Problem description: Update the records below by changing every "Select" to "Choose" and leaving all else as it is. Omit the pictures from your answer.

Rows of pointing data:
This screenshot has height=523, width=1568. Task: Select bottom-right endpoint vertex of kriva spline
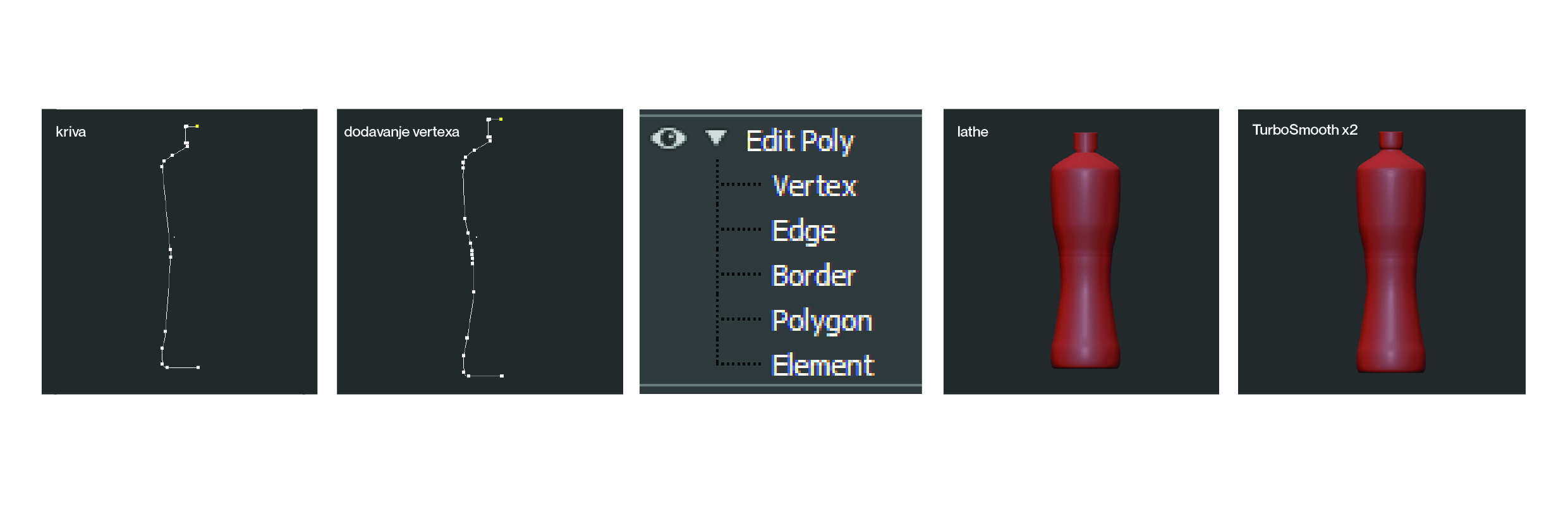click(198, 367)
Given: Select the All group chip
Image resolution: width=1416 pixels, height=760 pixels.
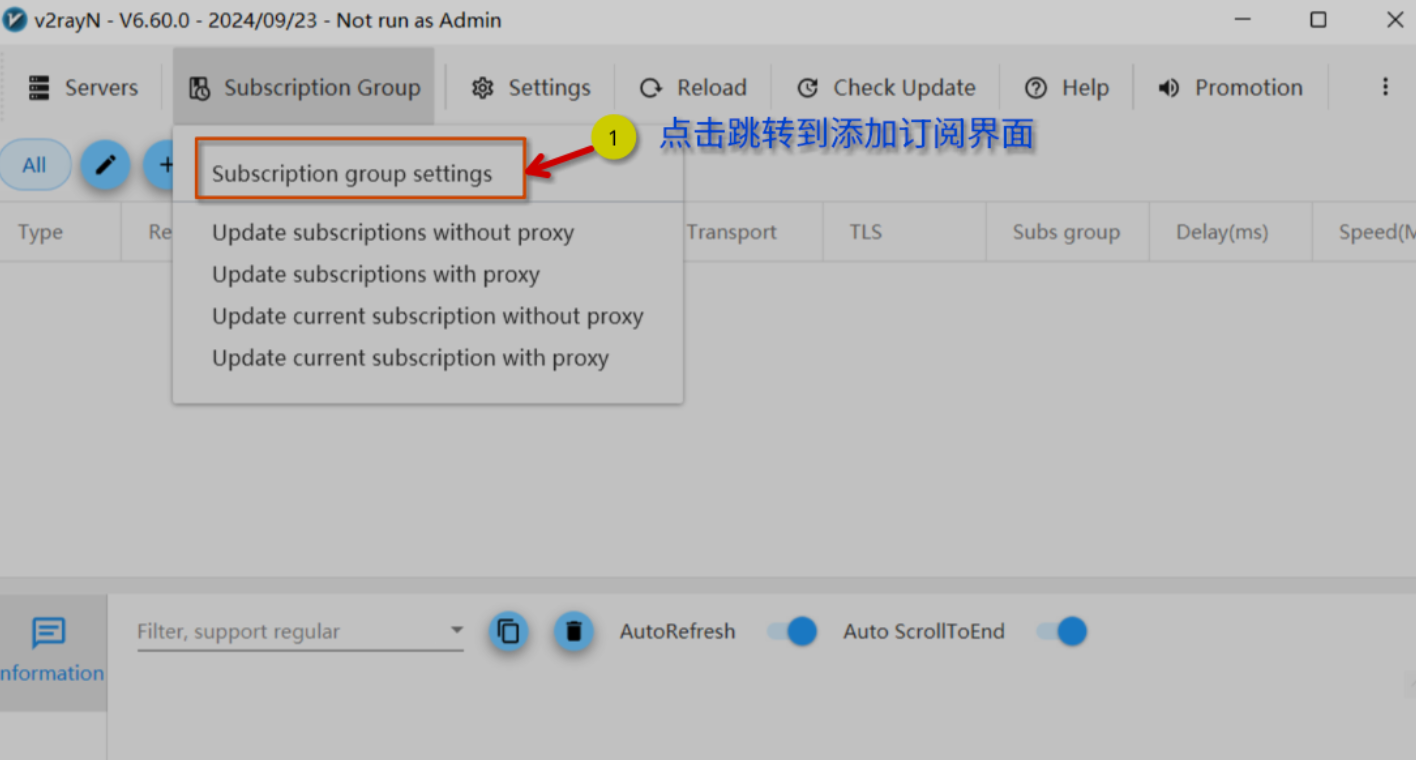Looking at the screenshot, I should click(x=35, y=165).
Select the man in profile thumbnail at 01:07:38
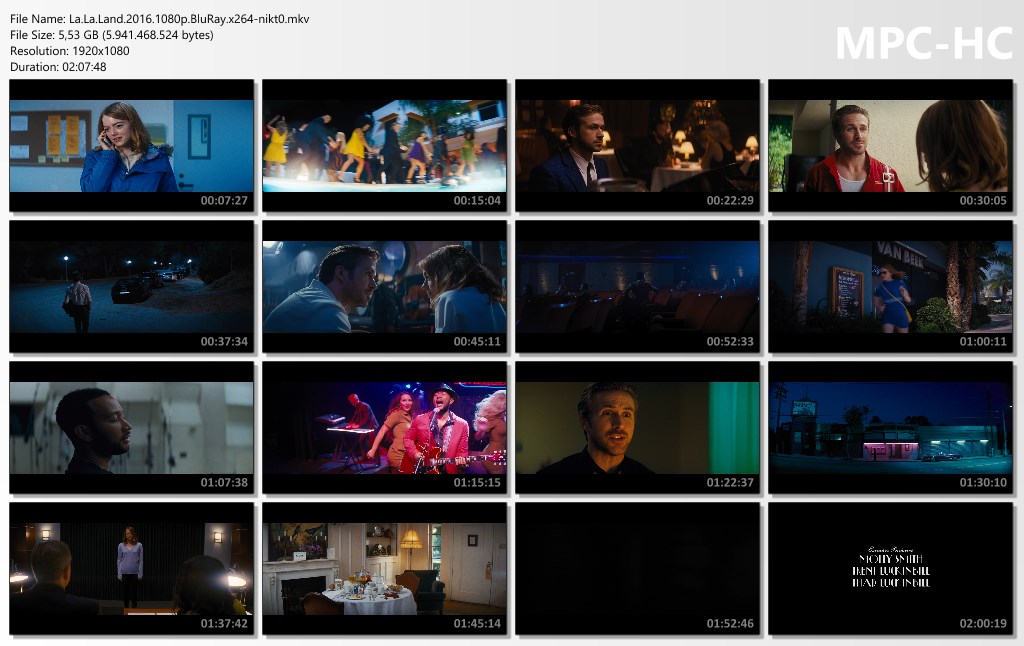 [132, 427]
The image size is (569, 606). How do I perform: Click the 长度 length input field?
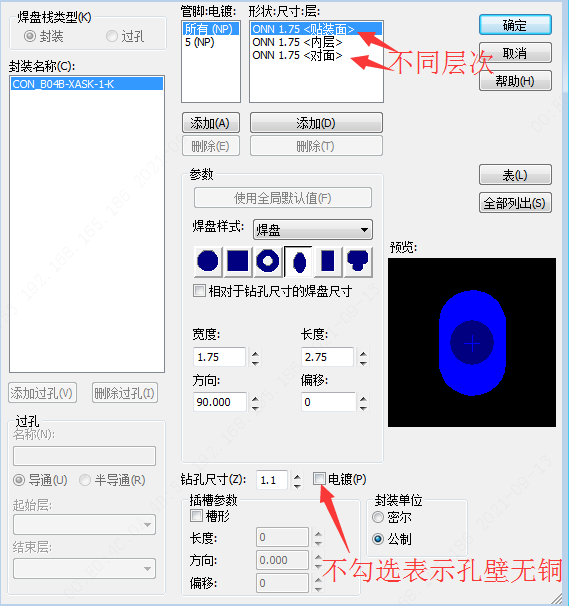coord(327,357)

Task solution:
This screenshot has height=523, width=1568. Task: Choose bottom-right endpoint vertex of kriva spline
click(198, 367)
Given: Choose the All group chip
Image resolution: width=1416 pixels, height=760 pixels.
Looking at the screenshot, I should click(x=35, y=165).
Choose the man in profile thumbnail at 01:07:38
 [132, 427]
The image size is (569, 606). How do I perform: Click the 长度 length input field?
coord(327,357)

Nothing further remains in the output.